Optimizing video sampling for juvenile fish surveys: Using deep learning and evaluation of assumptions to produce critical fisheries parameters
Marcus Sheaves, Michael Bradley, César Herrera, Carlo Mattone, Caitlin Lennard, Janine Sheaves, Dmitry A. Konovalov
Abstract
Abstract The limitations imposed by traditional sampling methods have restricted the acquisition of data on key fisheries parameters. This is particularly the case for juveniles because most traditional gear explicitly avoids the capture of juveniles, and the juveniles of many species use habitats in which traditional gear is ineffective.
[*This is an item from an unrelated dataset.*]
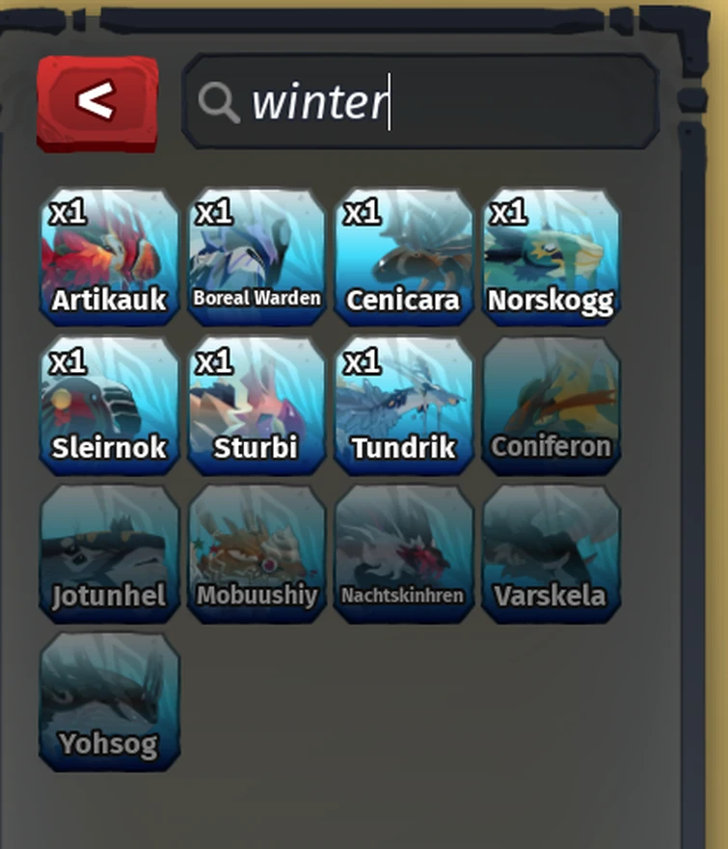Pick the Norskogg creature icon
Screen dimensions: 728x849
(552, 256)
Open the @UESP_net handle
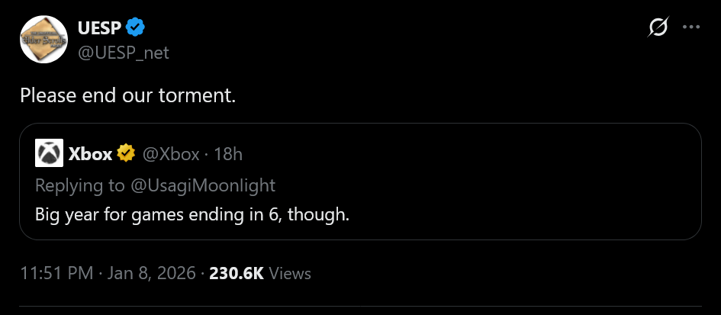This screenshot has height=315, width=721. (123, 53)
The increasing availability and sophistication of Remote Underwater Video Techniques (RUVs) such as Baited Remote Underwater Video, Unbaited Remote Underwater Video and Remotely Operated Underwater Vehicles offer the opportunity of overcoming some of the key limitations of more traditional approaches. However, RUV techniques come with their own set of limitations that need to be addressed before they can fully realize their potential to shed new light on the early life history of fish. We evaluate key strengths and limitations of RUV techniques, and how these can be overcome, in particular by employing bespoke computer vision Artificial Intelligence approaches, such as Deep Learning in its Convolutional Neural Networks instantiation. In addition, we investigate residual issues that remain to be solved despite the advances made possible by new technology, and the role of explicitly identifying and evaluating key residual assumptions.